Work order: Exactly how many lines in this listing contain "click"? Only the number is needed.

Dataset records:
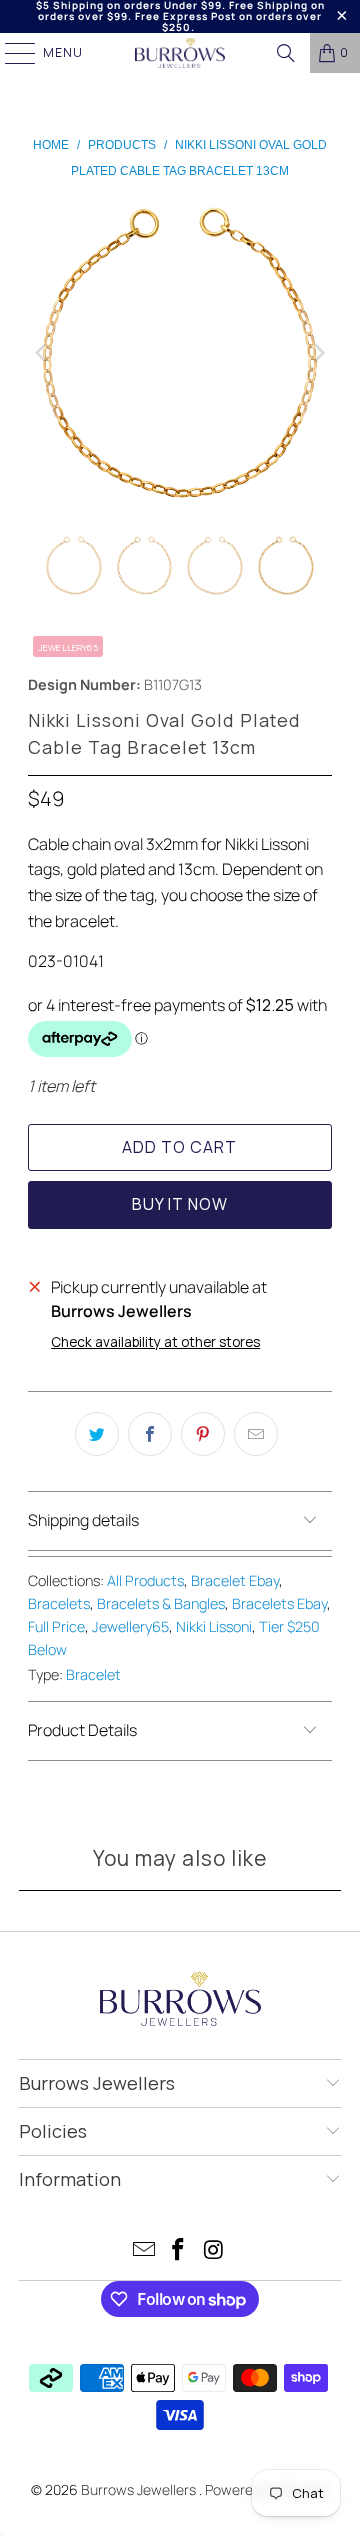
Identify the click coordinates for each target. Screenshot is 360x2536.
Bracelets (59, 1603)
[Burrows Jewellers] (180, 53)
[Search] (286, 53)
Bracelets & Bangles (161, 1603)
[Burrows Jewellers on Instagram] (214, 2251)
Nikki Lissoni (214, 1626)
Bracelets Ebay (279, 1603)
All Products (145, 1580)
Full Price (56, 1626)
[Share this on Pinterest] (203, 1434)
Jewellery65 (130, 1626)
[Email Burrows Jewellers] (144, 2251)
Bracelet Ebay (235, 1580)
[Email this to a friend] (256, 1434)
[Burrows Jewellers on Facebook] (179, 2251)
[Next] (317, 352)
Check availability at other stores (155, 1342)
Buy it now (180, 1204)
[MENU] (10, 53)
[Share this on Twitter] (97, 1434)
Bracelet (93, 1674)
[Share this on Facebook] (150, 1434)
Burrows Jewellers (140, 2489)
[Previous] (43, 352)
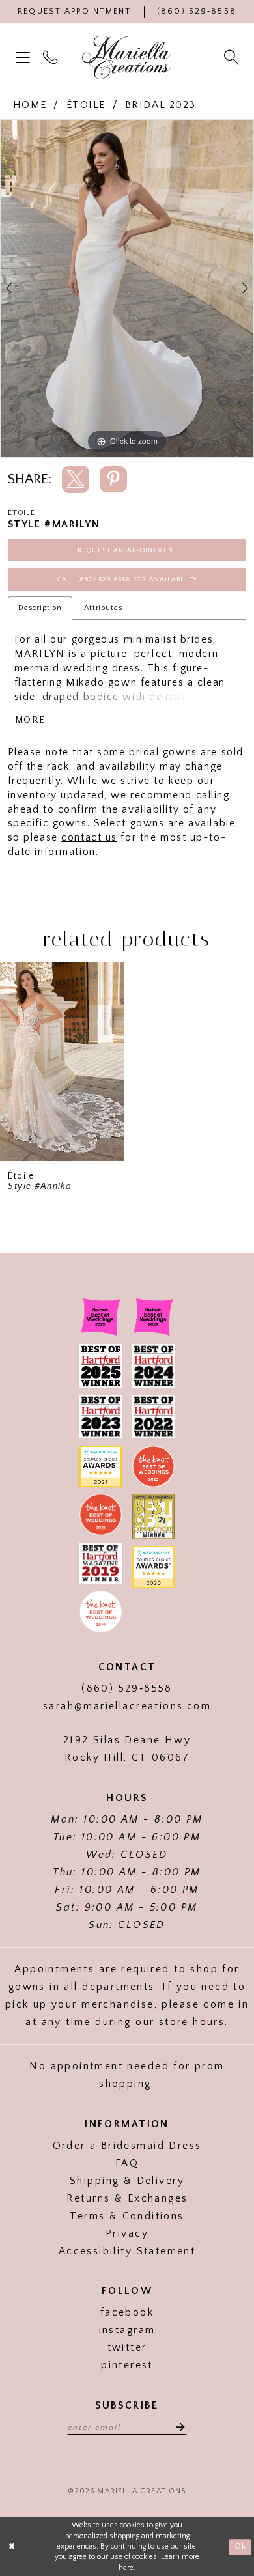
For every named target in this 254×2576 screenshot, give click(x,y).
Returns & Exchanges (127, 2198)
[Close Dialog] (12, 2546)
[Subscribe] (176, 2426)
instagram (127, 2330)
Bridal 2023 (160, 105)
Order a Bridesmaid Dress (127, 2145)
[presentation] (62, 1062)
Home (30, 105)
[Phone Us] (52, 58)
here (126, 2568)
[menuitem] (24, 58)
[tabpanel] (127, 288)
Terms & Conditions (127, 2216)
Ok (240, 2546)
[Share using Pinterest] (113, 479)
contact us (89, 837)
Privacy (127, 2233)
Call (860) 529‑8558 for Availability (127, 579)
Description (40, 608)
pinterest (127, 2365)
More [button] (30, 720)
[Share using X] (75, 479)
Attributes (103, 608)
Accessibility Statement (127, 2251)
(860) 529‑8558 (127, 1688)
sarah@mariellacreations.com (127, 1706)
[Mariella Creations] (126, 57)
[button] (24, 58)
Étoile (86, 105)
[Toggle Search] (233, 58)
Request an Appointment (127, 550)
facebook (127, 2312)
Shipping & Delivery (127, 2181)
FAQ (127, 2163)
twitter (127, 2347)
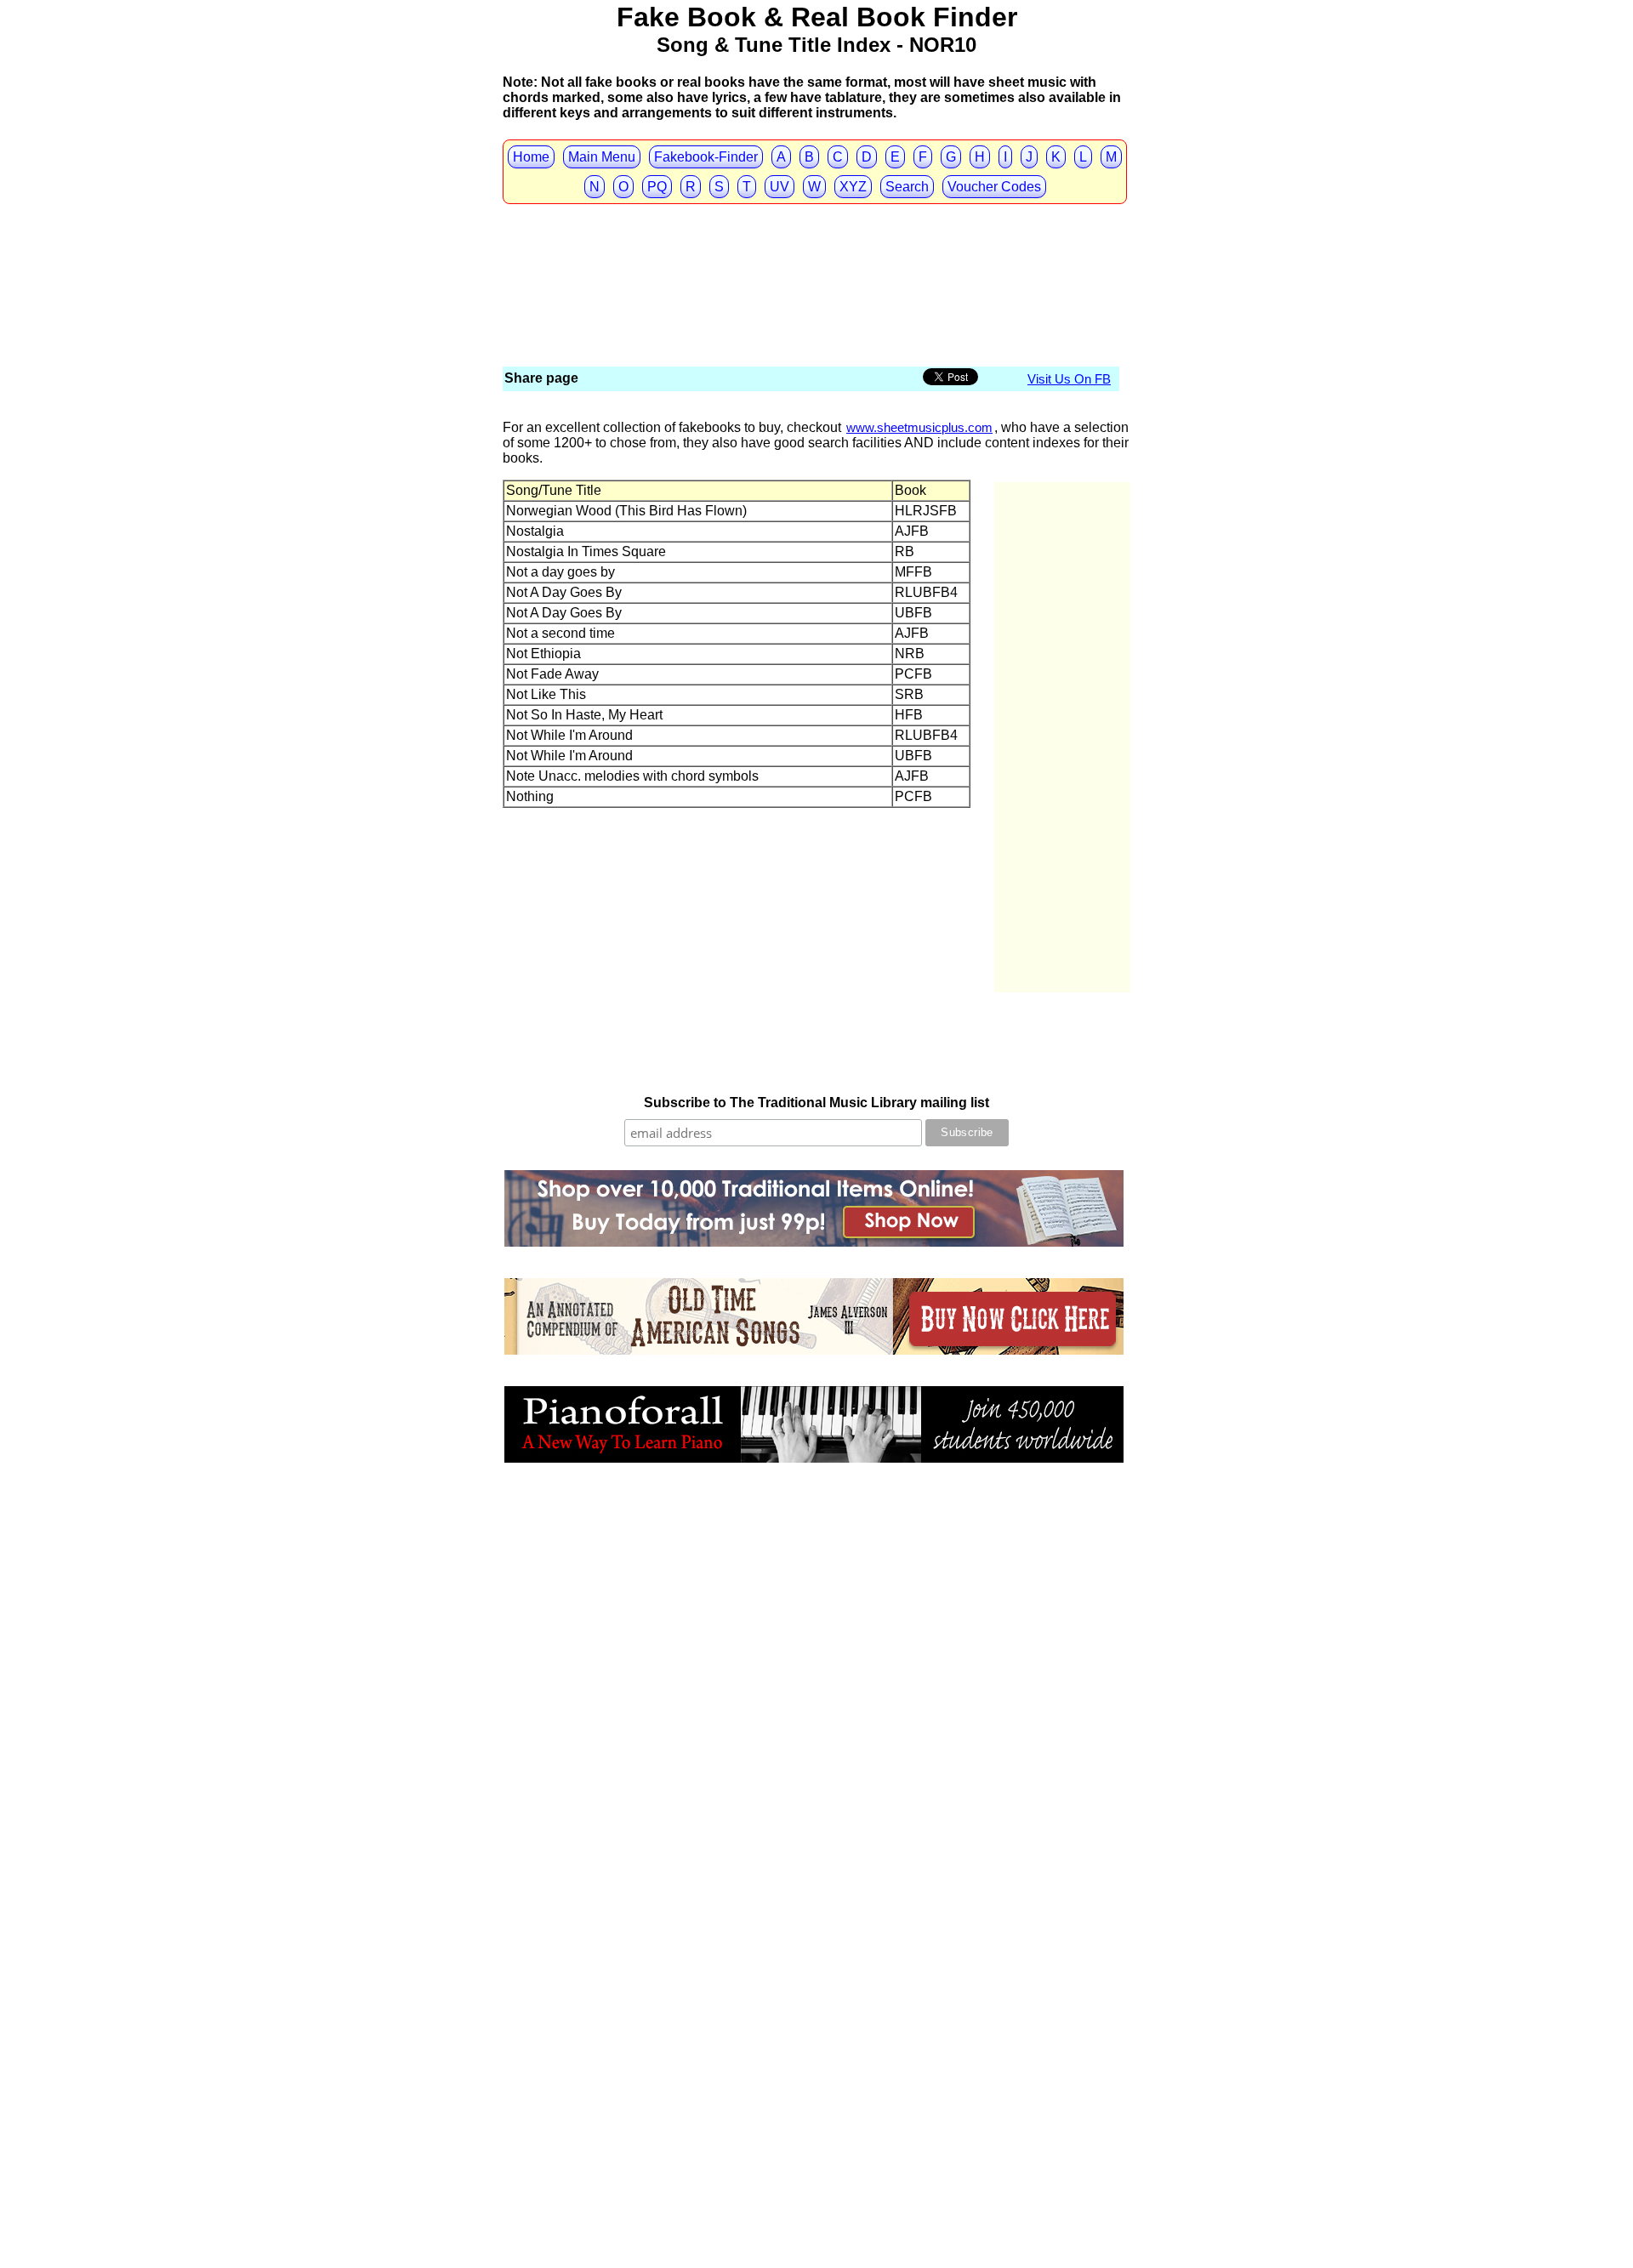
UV (779, 186)
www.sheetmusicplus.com (919, 427)
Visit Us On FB (1069, 379)
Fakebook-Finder (706, 157)
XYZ (853, 186)
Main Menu (601, 157)
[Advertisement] (812, 238)
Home (531, 157)
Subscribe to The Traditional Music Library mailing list (816, 1102)
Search (907, 186)
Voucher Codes (994, 186)
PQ (657, 186)
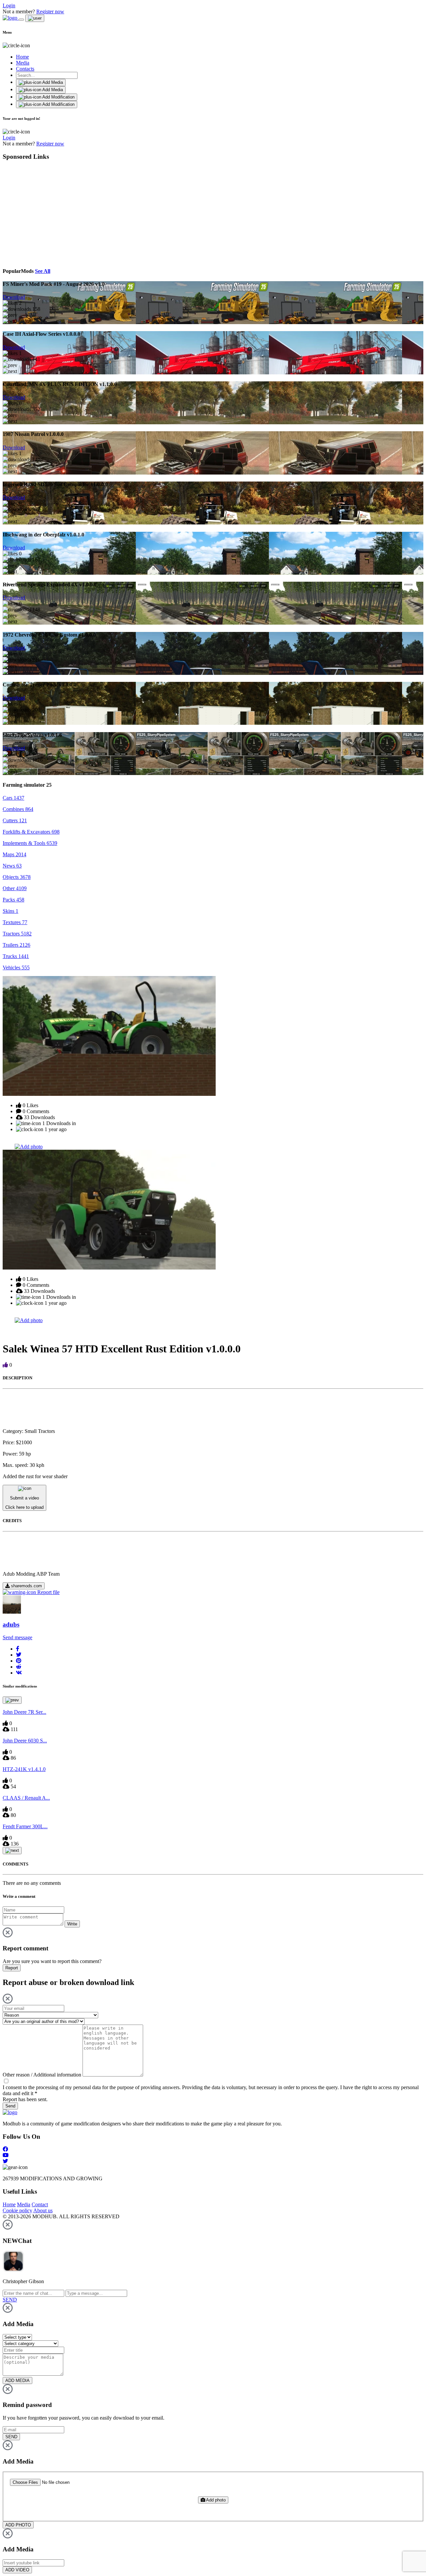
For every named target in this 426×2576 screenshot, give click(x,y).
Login (9, 5)
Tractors (17, 933)
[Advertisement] (63, 213)
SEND (11, 2436)
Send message (17, 1637)
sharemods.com (26, 1585)
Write (72, 1923)
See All (42, 271)
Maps (14, 854)
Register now (50, 11)
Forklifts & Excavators (31, 832)
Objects (17, 877)
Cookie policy (17, 2210)
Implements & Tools (30, 843)
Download (14, 297)
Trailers (16, 945)
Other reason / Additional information (42, 2075)
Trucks (16, 956)
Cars (13, 798)
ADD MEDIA (17, 2380)
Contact (40, 2204)
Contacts (25, 69)
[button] (17, 1649)
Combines (18, 809)
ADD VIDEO (17, 2569)
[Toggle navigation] (21, 20)
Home (22, 57)
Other (15, 888)
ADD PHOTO (18, 2524)
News (12, 866)
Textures (15, 922)
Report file (48, 1592)
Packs (13, 899)
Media (22, 63)
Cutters (15, 820)
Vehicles (16, 967)
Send (10, 2105)
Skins (10, 911)
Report (11, 1967)
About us (43, 2210)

Exercise response: 3